Beginning with the first line of the data below, extract each line up to and including the one containing "Information disclosure (1021, 115)". Copy them exactly and add nothing.

Extracted records:
====================
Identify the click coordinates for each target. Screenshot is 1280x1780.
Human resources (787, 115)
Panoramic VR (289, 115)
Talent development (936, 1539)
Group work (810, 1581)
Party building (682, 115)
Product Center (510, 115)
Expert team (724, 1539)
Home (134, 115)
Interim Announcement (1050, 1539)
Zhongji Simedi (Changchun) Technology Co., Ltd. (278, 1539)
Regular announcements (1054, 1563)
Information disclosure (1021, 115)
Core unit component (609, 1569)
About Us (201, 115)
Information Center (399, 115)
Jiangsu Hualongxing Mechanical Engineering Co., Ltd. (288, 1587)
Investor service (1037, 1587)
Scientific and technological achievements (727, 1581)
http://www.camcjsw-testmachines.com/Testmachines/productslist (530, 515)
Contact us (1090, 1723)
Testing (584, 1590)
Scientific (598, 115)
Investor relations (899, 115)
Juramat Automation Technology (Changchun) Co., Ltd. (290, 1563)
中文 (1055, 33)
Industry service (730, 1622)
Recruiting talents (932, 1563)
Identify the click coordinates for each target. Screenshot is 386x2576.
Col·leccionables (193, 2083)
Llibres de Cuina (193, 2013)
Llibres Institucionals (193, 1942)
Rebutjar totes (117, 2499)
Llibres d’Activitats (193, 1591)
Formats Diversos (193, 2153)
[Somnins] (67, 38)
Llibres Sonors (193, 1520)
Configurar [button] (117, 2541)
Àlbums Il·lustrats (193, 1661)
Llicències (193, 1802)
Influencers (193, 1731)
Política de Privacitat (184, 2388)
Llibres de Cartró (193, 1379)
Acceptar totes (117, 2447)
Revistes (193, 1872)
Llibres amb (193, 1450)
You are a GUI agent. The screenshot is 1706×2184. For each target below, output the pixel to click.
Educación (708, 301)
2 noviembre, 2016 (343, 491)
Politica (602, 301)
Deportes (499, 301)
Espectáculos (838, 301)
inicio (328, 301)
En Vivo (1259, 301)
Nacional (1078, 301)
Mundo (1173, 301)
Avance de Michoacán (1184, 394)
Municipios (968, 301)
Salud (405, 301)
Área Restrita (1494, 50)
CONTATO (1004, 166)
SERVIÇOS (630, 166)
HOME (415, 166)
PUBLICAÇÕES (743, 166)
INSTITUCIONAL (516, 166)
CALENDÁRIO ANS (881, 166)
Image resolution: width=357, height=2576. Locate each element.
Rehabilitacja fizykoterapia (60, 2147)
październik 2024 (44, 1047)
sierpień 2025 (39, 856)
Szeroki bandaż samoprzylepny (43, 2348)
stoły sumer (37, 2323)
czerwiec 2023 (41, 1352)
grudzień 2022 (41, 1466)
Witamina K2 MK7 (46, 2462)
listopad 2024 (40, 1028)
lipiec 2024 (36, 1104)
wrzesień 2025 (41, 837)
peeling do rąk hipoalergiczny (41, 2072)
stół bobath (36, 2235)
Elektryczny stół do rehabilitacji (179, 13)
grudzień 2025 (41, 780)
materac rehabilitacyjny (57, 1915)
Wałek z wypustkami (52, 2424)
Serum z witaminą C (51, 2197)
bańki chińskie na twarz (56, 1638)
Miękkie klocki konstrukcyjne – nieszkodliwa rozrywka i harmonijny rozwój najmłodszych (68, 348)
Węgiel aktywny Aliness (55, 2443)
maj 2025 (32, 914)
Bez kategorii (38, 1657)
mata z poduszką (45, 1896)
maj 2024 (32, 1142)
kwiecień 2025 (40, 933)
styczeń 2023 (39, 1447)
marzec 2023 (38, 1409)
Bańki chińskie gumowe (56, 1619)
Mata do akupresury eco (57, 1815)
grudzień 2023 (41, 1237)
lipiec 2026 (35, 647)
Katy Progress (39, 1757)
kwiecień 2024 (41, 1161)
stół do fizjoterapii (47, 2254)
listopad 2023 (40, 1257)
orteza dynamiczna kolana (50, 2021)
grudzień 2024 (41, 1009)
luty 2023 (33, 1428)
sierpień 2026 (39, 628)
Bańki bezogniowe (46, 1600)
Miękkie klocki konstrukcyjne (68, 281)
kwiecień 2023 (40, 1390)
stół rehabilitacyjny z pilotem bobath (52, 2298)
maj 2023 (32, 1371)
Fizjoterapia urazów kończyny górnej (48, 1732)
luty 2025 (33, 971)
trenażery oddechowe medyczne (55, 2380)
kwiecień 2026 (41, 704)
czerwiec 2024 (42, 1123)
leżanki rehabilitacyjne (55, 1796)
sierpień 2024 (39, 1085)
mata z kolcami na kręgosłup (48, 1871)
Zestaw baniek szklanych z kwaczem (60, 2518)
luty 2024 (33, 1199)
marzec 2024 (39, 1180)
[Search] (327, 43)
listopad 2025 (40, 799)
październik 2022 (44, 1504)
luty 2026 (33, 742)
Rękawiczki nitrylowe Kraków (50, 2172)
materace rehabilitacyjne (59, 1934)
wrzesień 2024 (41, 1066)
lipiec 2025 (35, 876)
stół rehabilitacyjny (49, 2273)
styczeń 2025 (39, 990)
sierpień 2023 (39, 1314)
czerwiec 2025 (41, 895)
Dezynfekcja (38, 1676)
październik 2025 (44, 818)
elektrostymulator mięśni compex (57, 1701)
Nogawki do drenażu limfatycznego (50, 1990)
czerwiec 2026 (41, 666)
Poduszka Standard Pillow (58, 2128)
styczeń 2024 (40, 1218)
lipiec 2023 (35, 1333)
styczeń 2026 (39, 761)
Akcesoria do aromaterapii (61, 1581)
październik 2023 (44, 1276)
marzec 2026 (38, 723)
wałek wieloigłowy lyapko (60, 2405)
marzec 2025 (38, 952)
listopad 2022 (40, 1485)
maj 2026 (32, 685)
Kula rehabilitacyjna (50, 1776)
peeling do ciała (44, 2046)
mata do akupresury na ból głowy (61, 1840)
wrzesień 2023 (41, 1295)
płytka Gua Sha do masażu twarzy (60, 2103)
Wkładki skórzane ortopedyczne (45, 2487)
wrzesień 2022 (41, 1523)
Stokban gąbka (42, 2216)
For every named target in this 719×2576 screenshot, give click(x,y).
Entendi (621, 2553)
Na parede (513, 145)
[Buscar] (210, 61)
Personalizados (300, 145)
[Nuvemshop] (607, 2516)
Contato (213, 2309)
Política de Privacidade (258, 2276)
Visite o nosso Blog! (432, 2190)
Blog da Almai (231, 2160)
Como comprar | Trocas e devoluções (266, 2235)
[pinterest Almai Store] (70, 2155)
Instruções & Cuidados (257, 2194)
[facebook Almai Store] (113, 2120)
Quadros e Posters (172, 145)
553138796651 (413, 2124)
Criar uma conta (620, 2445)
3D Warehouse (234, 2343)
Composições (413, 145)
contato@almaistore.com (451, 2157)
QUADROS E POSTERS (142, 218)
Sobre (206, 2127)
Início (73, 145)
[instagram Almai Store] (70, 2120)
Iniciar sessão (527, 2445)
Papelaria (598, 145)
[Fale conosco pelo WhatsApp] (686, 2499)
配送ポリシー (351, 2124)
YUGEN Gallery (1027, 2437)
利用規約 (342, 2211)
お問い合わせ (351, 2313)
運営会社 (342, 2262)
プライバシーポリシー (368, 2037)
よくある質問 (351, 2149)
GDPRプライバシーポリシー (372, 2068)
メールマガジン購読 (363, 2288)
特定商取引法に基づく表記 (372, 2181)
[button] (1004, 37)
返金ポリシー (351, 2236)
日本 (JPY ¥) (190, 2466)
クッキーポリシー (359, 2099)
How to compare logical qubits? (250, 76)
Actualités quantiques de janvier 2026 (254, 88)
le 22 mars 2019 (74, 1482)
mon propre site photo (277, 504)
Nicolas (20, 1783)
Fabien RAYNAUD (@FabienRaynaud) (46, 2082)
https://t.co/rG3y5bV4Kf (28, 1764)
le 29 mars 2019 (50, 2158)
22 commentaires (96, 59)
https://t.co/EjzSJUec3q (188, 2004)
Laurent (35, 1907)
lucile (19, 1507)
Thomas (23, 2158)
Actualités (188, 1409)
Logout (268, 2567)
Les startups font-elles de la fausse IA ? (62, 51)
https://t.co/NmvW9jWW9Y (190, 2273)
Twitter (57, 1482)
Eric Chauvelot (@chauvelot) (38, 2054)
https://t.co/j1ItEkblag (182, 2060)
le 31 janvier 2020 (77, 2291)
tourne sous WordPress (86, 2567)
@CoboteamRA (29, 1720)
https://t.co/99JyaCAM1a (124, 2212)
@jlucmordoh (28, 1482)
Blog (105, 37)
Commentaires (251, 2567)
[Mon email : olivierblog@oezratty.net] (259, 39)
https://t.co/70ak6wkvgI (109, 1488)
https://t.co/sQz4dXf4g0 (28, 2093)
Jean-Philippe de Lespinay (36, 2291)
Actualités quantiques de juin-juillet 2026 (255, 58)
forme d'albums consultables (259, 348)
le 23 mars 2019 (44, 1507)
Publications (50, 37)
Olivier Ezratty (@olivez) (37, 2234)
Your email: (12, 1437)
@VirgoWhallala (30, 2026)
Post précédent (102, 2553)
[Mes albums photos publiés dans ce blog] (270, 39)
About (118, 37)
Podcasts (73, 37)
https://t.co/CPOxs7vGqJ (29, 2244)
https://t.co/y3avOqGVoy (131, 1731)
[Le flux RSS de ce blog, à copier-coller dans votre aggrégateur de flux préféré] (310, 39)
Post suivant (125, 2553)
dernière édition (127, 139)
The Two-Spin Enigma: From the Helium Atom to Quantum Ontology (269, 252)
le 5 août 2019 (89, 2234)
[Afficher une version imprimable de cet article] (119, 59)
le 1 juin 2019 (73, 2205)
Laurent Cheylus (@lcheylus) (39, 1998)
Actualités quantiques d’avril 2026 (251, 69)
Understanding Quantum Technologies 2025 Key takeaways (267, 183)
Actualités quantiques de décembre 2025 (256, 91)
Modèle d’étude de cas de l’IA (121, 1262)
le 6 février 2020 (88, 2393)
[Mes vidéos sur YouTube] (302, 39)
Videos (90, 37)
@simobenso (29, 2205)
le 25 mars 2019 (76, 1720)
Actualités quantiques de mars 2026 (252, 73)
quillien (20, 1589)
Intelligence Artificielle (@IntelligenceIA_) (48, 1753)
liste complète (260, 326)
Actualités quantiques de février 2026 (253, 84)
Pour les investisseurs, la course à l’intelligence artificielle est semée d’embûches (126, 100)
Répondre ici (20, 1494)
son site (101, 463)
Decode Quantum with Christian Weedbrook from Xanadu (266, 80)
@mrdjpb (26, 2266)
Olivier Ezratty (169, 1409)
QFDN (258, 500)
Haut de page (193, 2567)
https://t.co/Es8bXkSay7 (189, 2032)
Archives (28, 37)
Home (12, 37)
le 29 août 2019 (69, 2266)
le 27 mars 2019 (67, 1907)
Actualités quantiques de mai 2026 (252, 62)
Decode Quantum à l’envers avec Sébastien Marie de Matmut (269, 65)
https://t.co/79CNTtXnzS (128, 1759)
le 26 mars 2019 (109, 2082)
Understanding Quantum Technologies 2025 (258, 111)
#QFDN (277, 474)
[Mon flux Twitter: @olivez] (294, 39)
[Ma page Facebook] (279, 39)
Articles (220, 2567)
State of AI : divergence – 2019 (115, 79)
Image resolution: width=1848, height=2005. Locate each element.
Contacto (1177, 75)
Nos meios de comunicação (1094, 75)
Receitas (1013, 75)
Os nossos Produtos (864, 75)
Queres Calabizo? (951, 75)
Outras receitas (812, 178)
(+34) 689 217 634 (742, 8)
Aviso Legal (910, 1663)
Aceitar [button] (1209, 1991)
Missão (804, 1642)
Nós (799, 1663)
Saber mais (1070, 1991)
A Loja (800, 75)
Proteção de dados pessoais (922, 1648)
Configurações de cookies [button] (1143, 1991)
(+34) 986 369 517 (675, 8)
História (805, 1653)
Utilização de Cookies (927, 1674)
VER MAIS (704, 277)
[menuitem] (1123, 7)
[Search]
====================
YOUR SOLUTION:
Identify the click coordinates for each target. Screenshot is 1280x1780.
Human resources (787, 115)
Panoramic VR (289, 115)
Talent development (936, 1539)
Group work (810, 1581)
Party building (682, 115)
Product Center (510, 115)
Expert team (724, 1539)
Home (134, 115)
Interim Announcement (1050, 1539)
Zhongji Simedi (Changchun) Technology Co., Ltd. (278, 1539)
Regular announcements (1054, 1563)
Information disclosure (1021, 115)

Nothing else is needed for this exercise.